== Task to complete ==
From the records below, output exactly the lines starting at the line with "The image size is (1024, 531)." and ending at the line with "Given: Select the", both of them included, but no pictures.
■ ■ ■ ■ ■ ■ ■
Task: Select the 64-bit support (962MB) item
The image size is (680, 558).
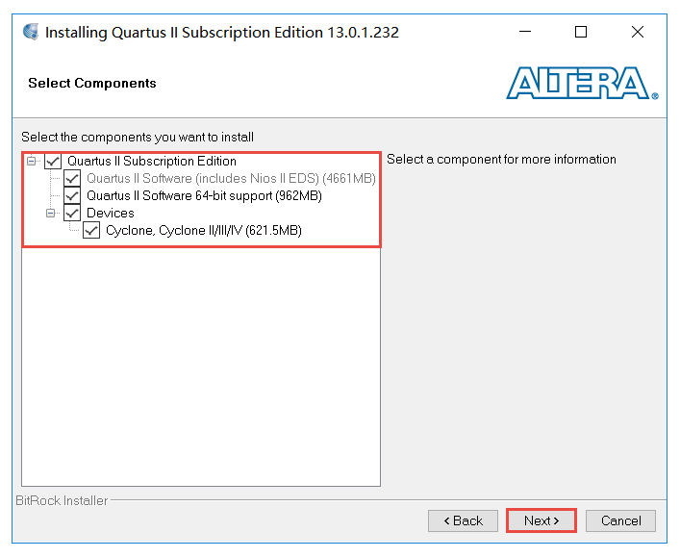Action: (x=204, y=195)
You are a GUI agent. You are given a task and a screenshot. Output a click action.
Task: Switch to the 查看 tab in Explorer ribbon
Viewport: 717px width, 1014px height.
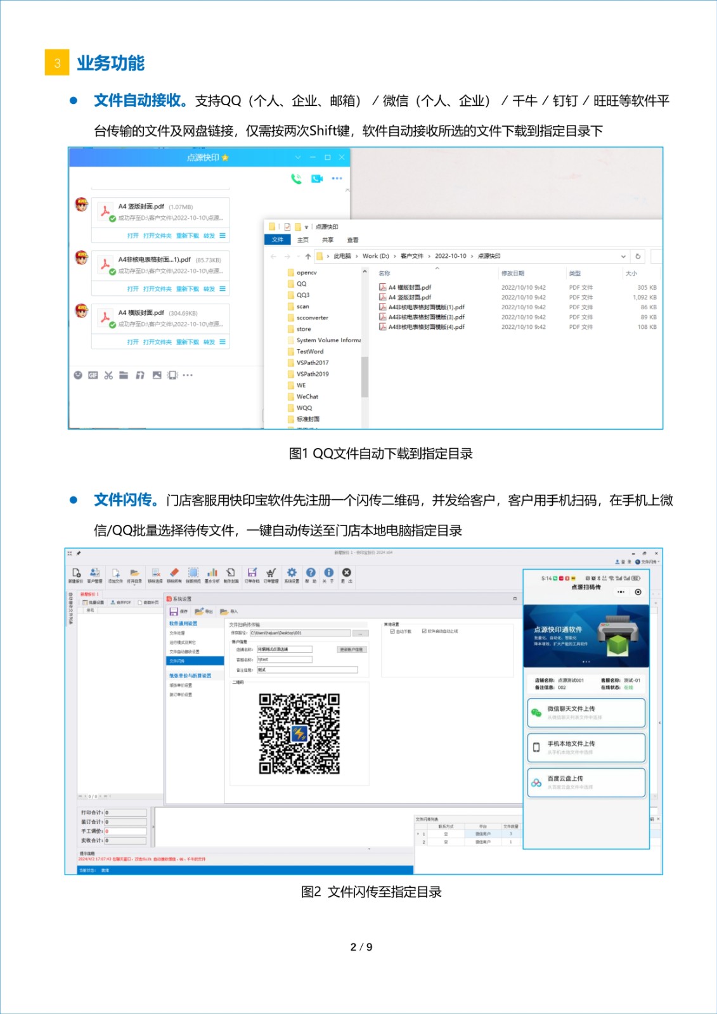coord(352,240)
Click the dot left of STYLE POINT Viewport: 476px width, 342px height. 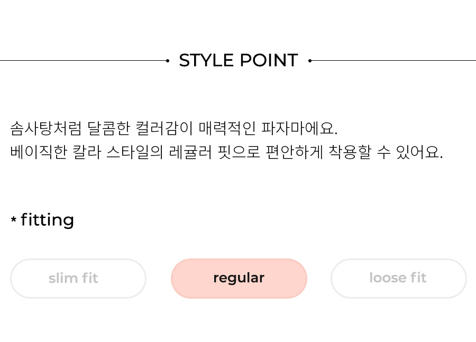[x=168, y=61]
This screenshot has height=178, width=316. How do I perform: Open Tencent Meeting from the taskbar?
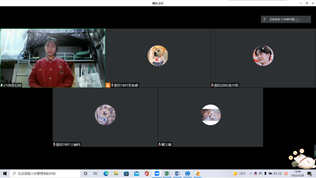coord(157,173)
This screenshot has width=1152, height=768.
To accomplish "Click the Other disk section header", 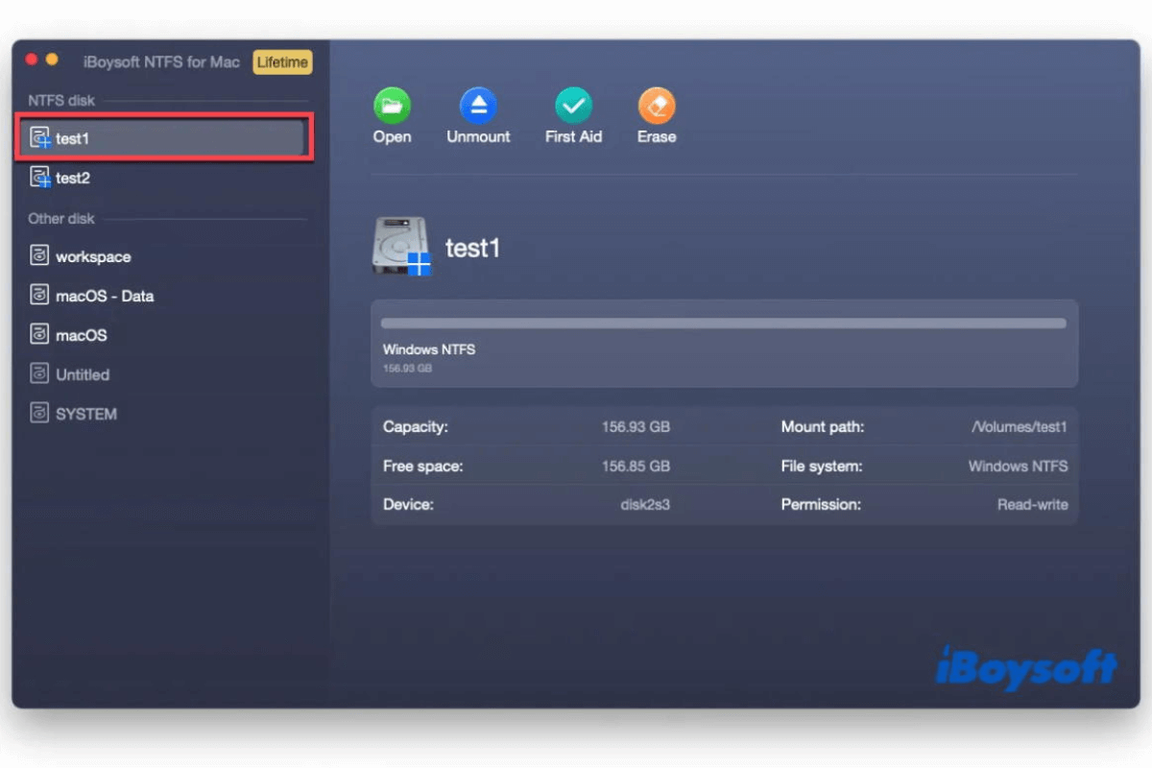I will [60, 218].
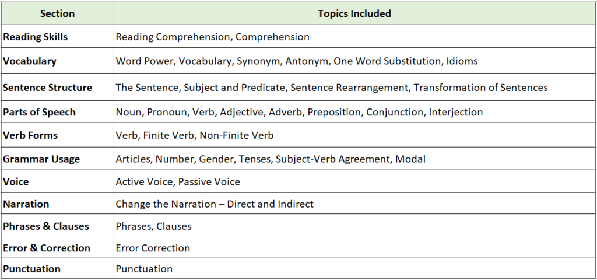Viewport: 597px width, 280px height.
Task: Click the Section column header
Action: click(x=57, y=13)
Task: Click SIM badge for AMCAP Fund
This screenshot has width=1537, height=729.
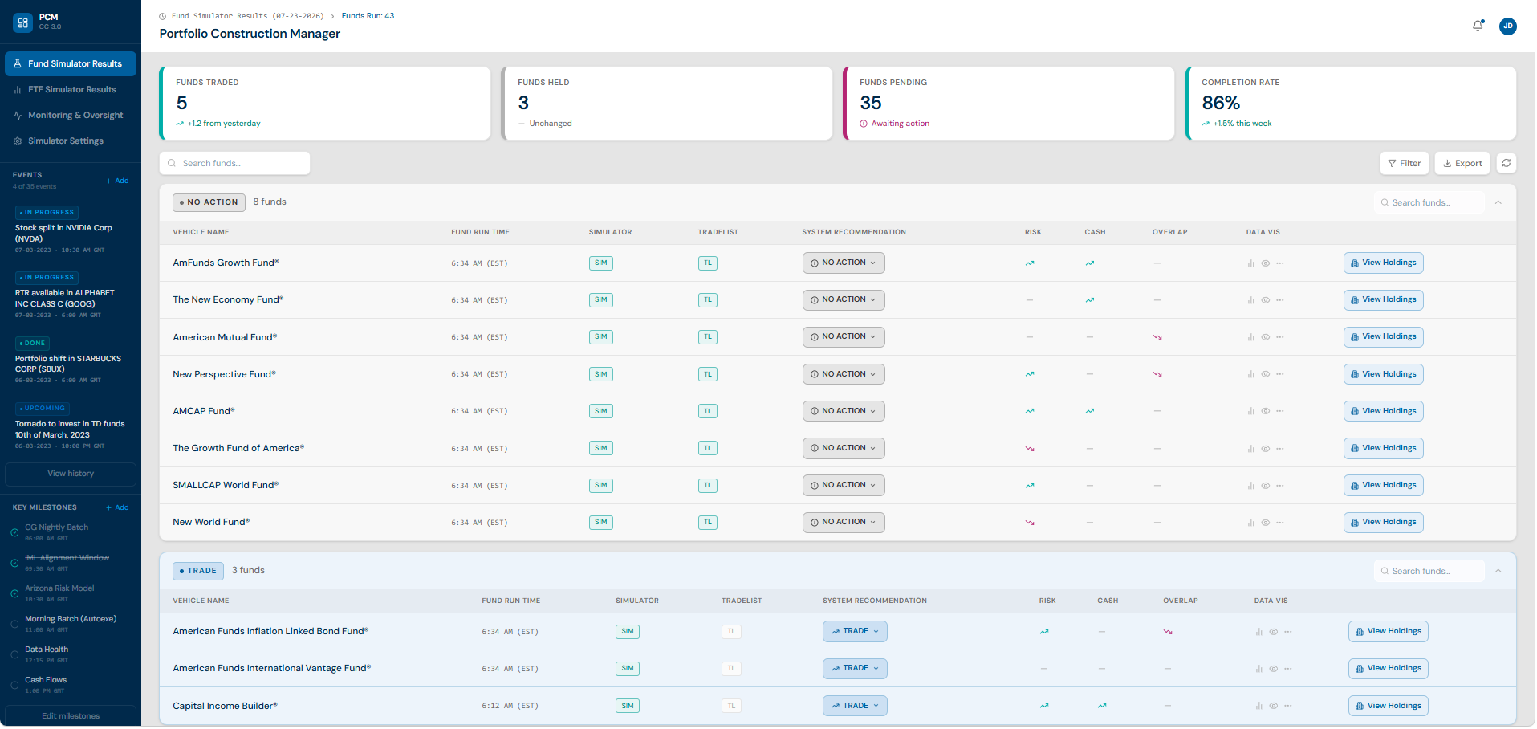Action: click(x=601, y=411)
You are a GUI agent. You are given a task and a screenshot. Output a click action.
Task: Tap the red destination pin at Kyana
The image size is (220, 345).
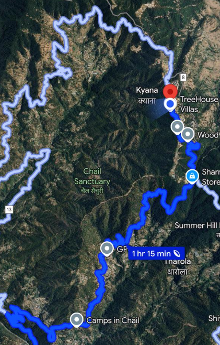pyautogui.click(x=170, y=91)
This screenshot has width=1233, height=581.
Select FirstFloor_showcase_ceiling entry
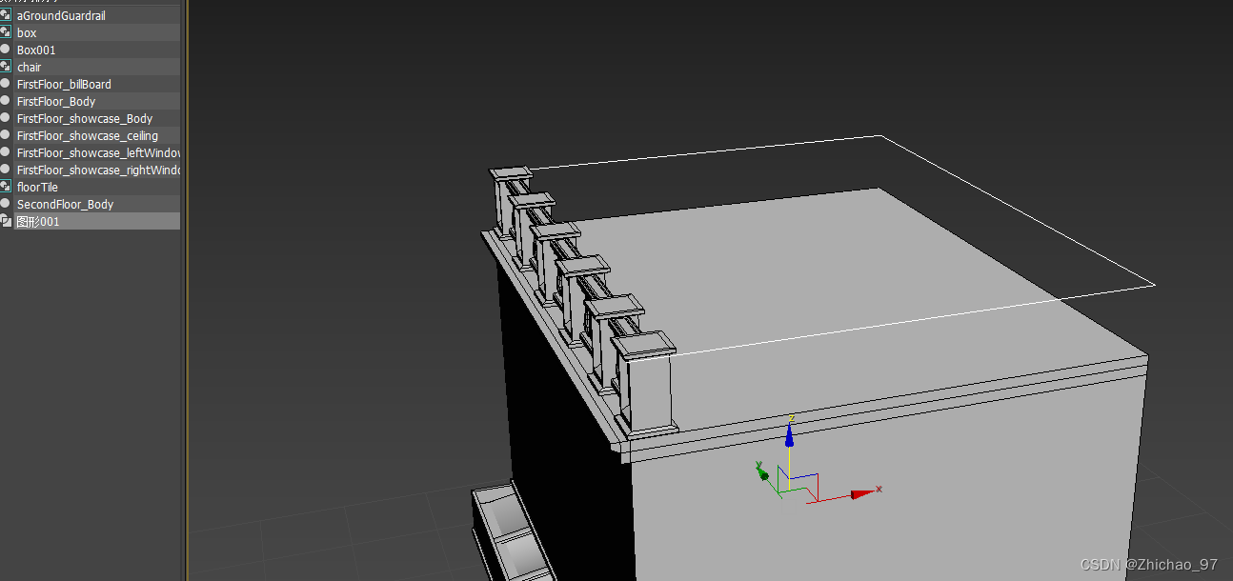pos(86,135)
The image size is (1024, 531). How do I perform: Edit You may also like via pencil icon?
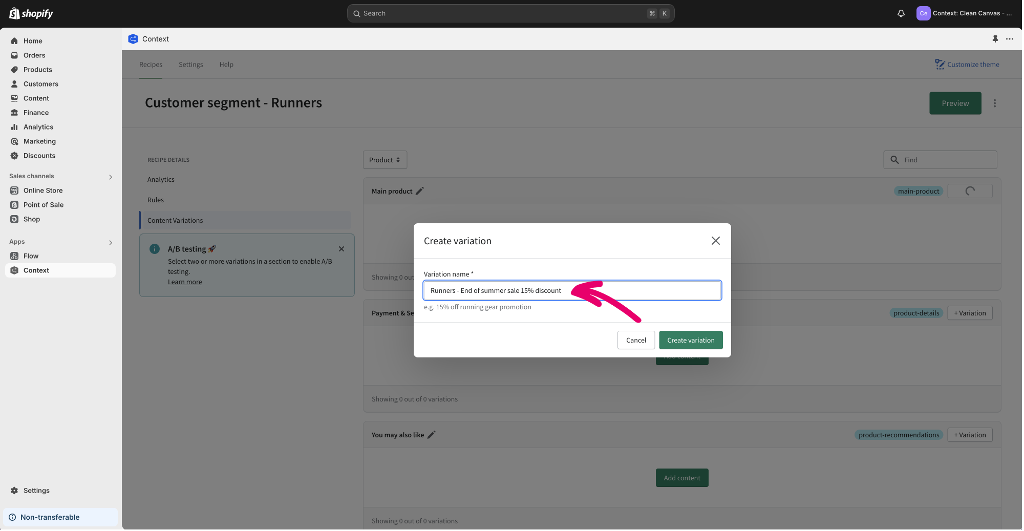(x=432, y=435)
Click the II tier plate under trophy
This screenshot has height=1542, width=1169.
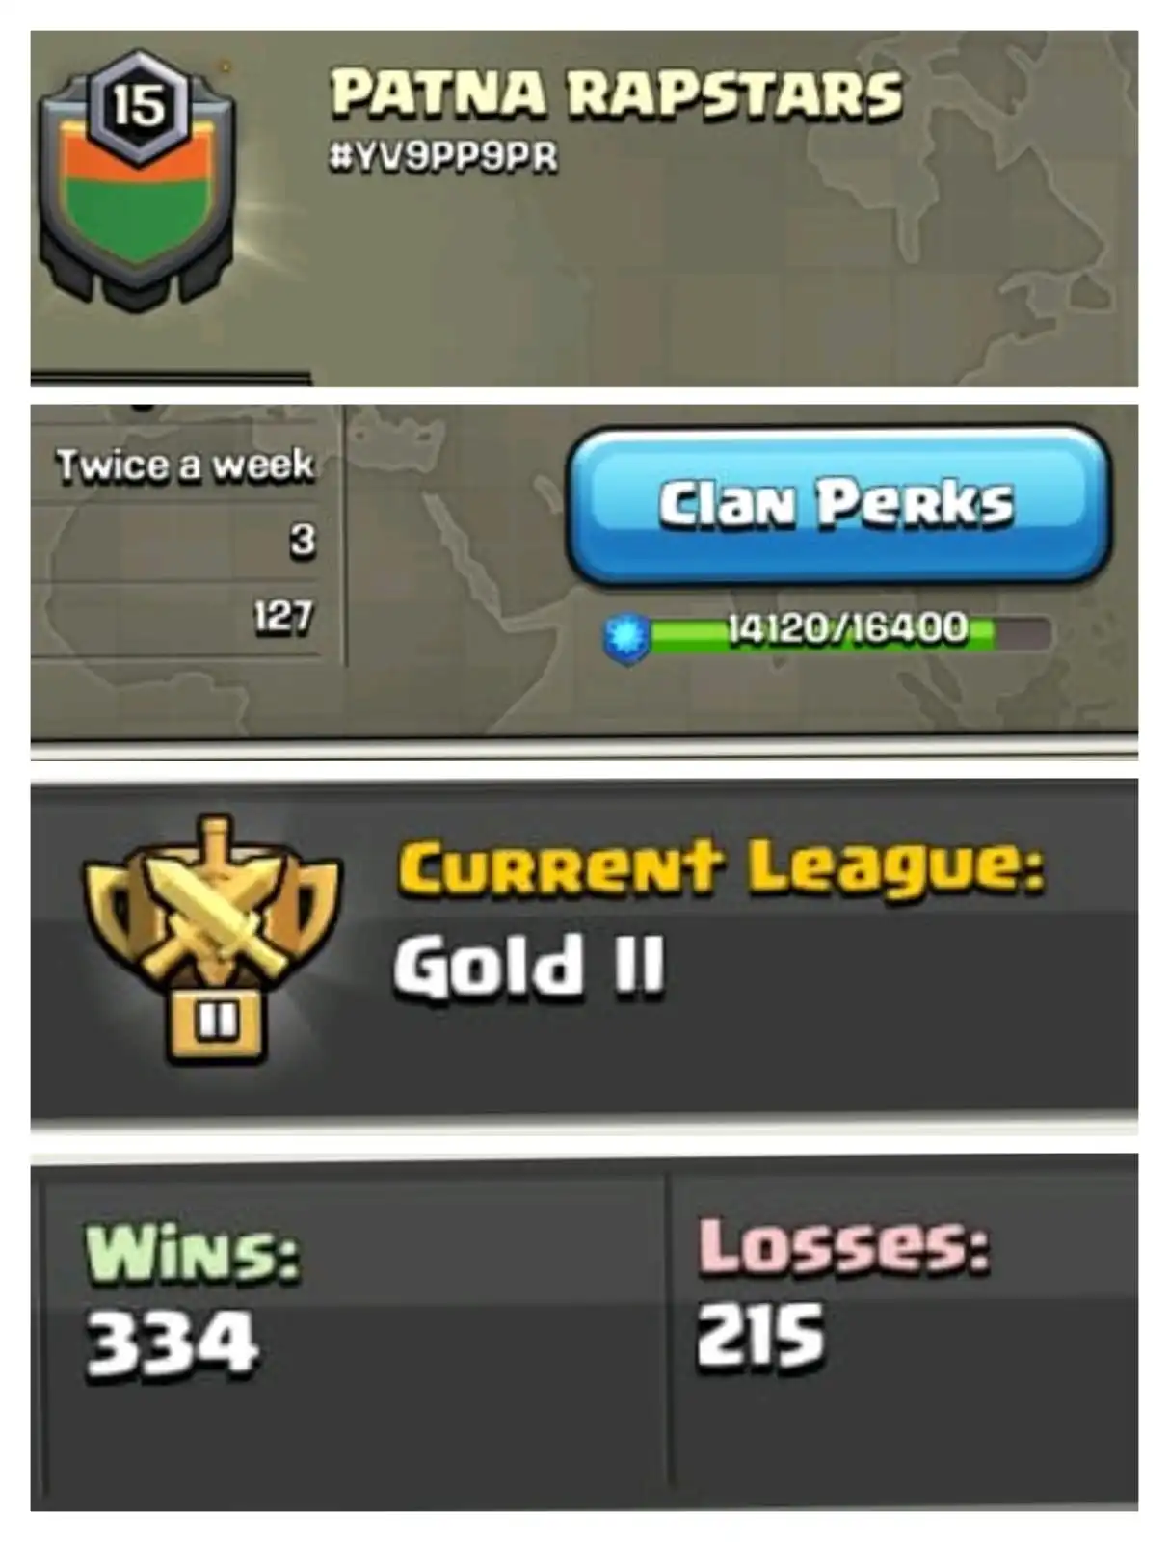(216, 1023)
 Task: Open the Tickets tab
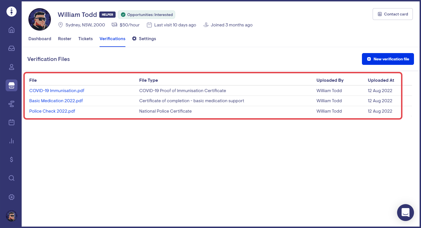point(85,39)
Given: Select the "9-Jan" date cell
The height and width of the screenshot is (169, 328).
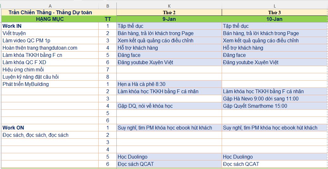Looking at the screenshot, I should click(x=169, y=19).
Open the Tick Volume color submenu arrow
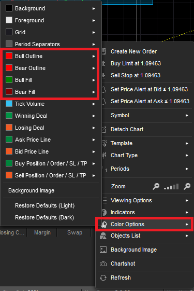194x291 pixels. (94, 104)
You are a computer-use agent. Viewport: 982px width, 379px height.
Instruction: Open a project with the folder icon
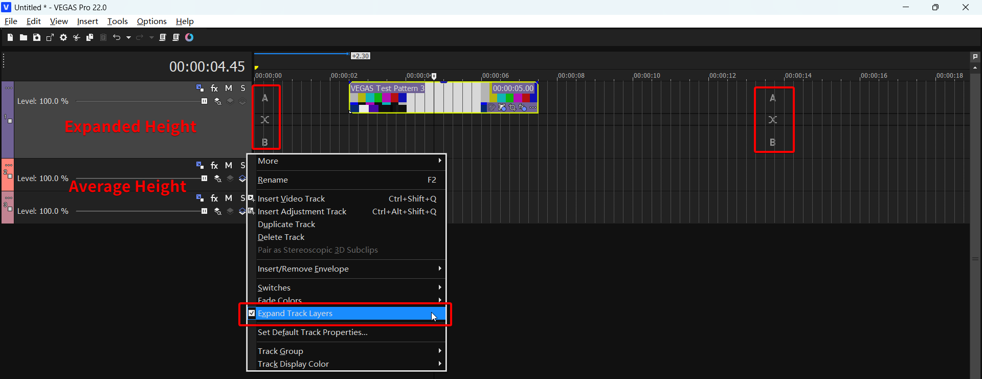pos(24,37)
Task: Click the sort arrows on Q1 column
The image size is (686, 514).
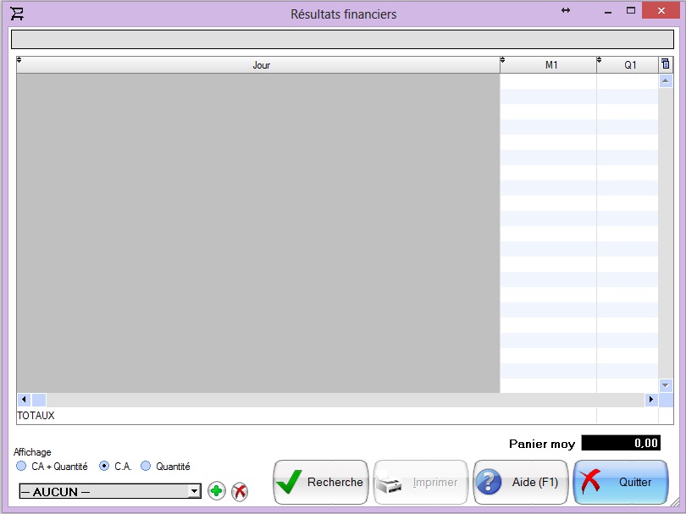Action: pos(600,60)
■ ■ ■ ■ ■ ■ ■
== Response to this task ==
The image size is (1024, 531). How do I perform: Edit You may also like via pencil icon?
(x=432, y=435)
Click the II tier plate under trophy
This screenshot has height=1542, width=1169.
(216, 1023)
 Task: Open the Tickets tab
point(85,39)
Given: Select the "9-Jan" date cell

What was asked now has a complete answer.